## HOW TO COMPLETE THIS TASK
Rewrite the records starting at the line that contains "is (800, 577)." and ending after the line that contains "at that location.", swapping "screenshot" for "screen capture" and leaving everything else as it is.

## DATA RECORDS
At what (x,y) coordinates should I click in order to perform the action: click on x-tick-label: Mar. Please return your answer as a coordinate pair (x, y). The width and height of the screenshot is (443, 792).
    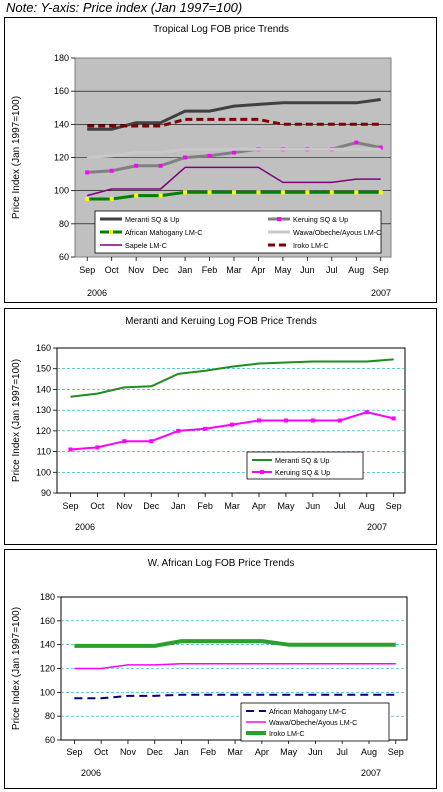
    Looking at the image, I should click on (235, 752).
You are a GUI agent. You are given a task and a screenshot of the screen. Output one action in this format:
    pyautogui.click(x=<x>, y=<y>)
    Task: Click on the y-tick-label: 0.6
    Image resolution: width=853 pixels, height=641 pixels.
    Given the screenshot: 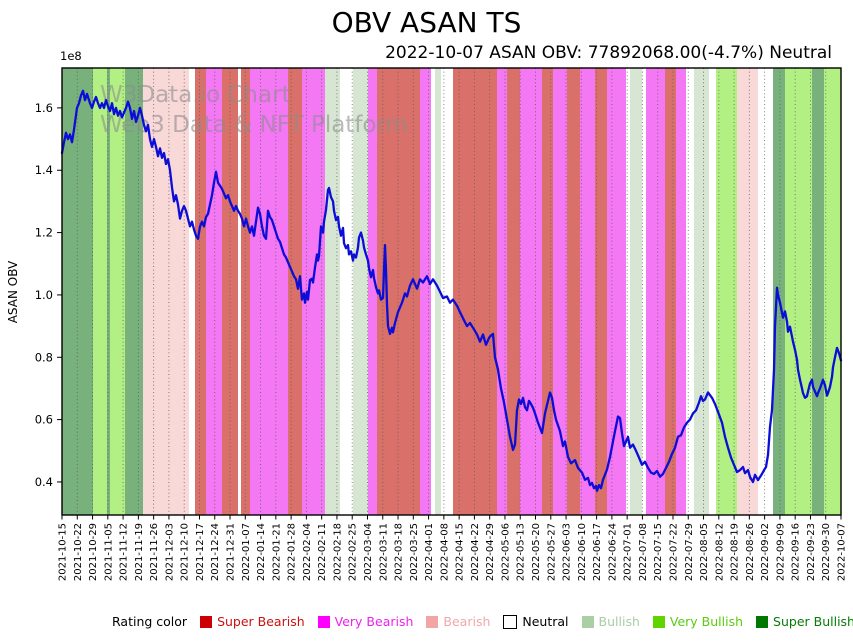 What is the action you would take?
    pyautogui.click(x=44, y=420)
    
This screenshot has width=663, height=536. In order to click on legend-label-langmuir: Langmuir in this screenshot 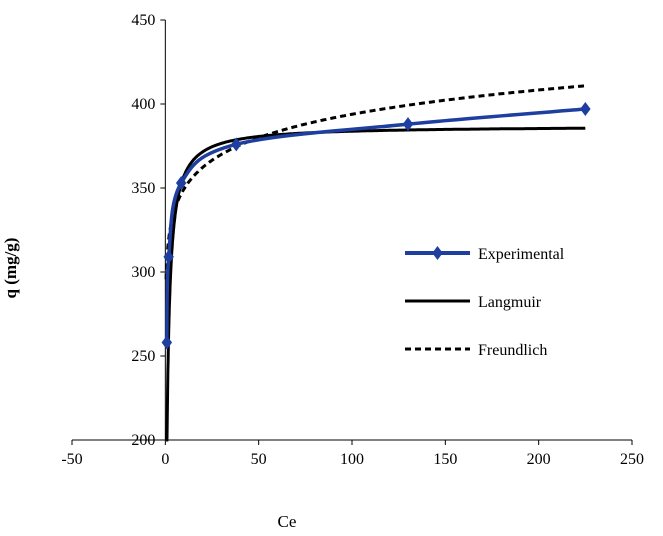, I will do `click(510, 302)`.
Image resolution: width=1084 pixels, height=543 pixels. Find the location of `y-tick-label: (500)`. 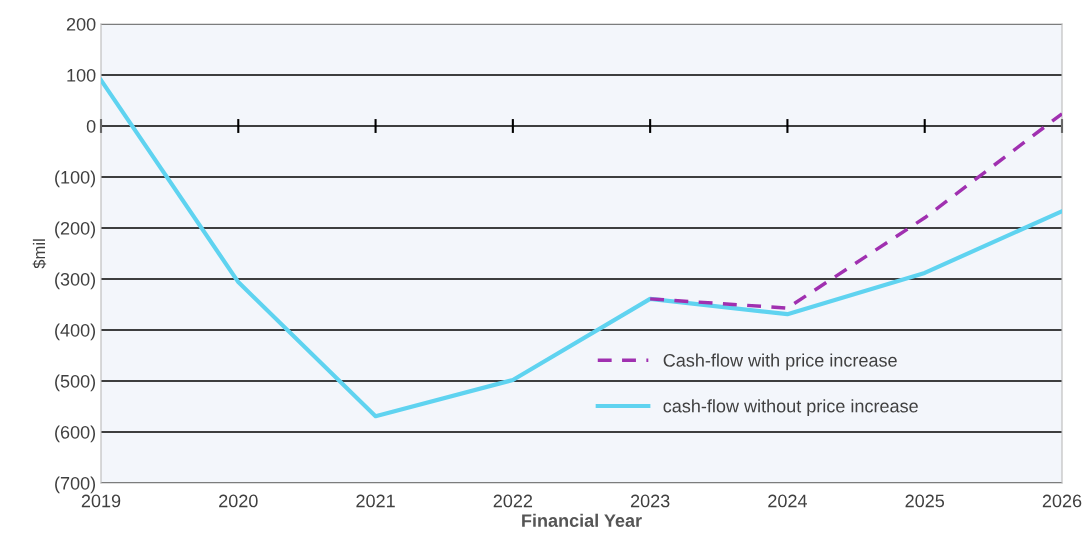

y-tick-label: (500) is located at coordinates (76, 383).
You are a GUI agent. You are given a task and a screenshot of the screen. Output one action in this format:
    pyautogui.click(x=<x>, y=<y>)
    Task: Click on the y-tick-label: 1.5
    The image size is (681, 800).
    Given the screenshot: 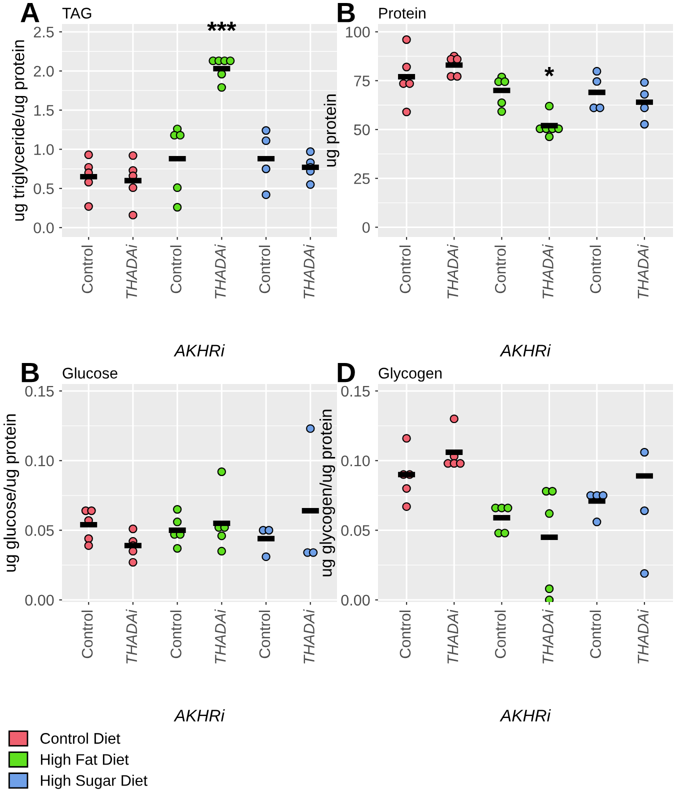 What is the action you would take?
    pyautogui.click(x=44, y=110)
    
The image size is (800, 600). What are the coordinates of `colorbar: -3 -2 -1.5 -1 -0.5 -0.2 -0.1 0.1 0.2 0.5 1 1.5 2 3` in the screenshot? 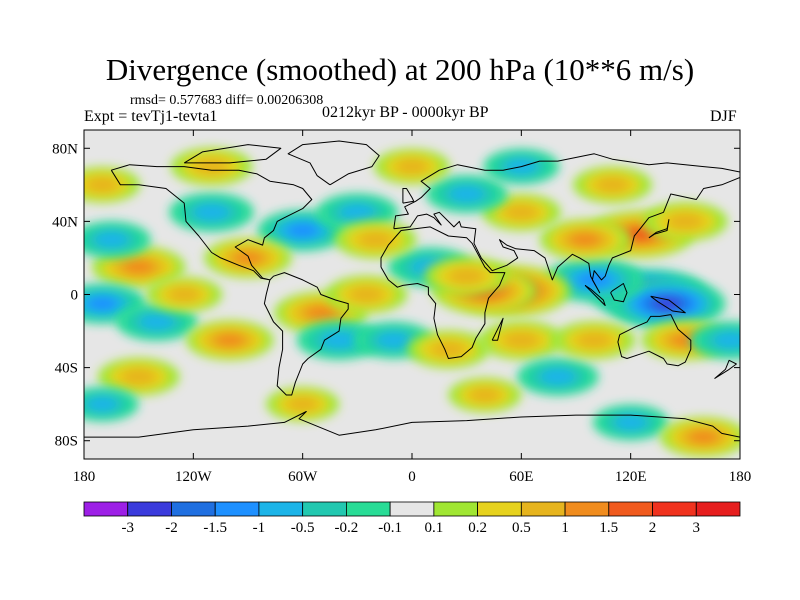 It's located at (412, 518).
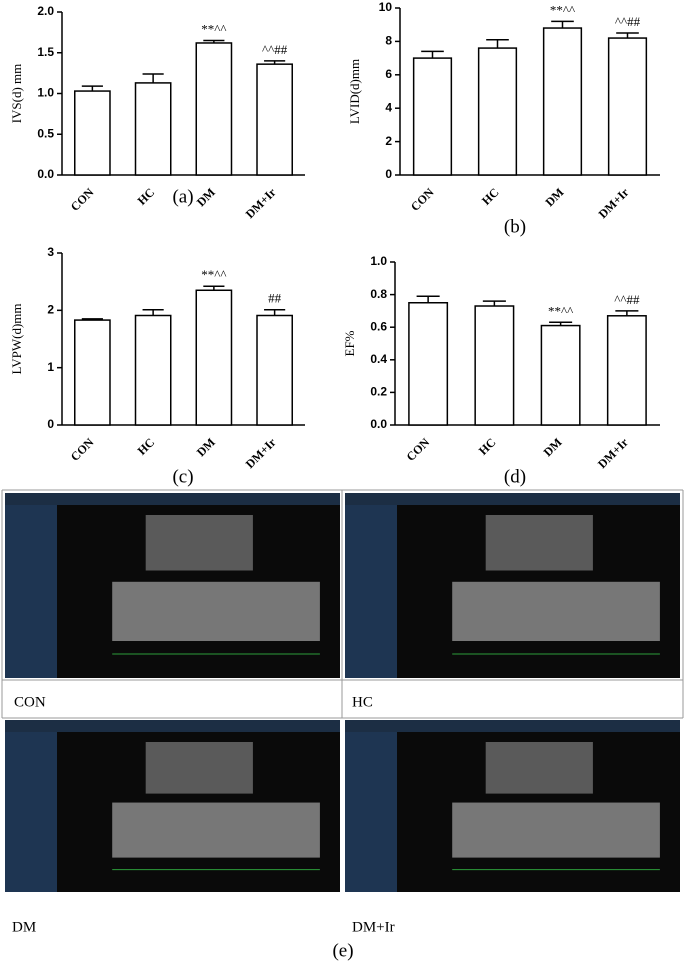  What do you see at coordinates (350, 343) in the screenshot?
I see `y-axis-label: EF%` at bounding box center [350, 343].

...

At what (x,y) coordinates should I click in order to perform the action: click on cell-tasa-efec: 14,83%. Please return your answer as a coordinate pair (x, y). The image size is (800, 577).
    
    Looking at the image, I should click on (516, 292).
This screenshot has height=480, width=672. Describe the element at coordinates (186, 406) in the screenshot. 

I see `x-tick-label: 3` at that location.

## WRITTEN REPLY
At what (x,y) coordinates should I click in order to perform the action: click on cell-tasa-efec: 14,83%. Please return your answer as a coordinate pair (x, y). The image size is (800, 577).
    
    Looking at the image, I should click on (516, 292).
This screen capture has height=480, width=672. Describe the element at coordinates (186, 406) in the screen capture. 

I see `x-tick-label: 3` at that location.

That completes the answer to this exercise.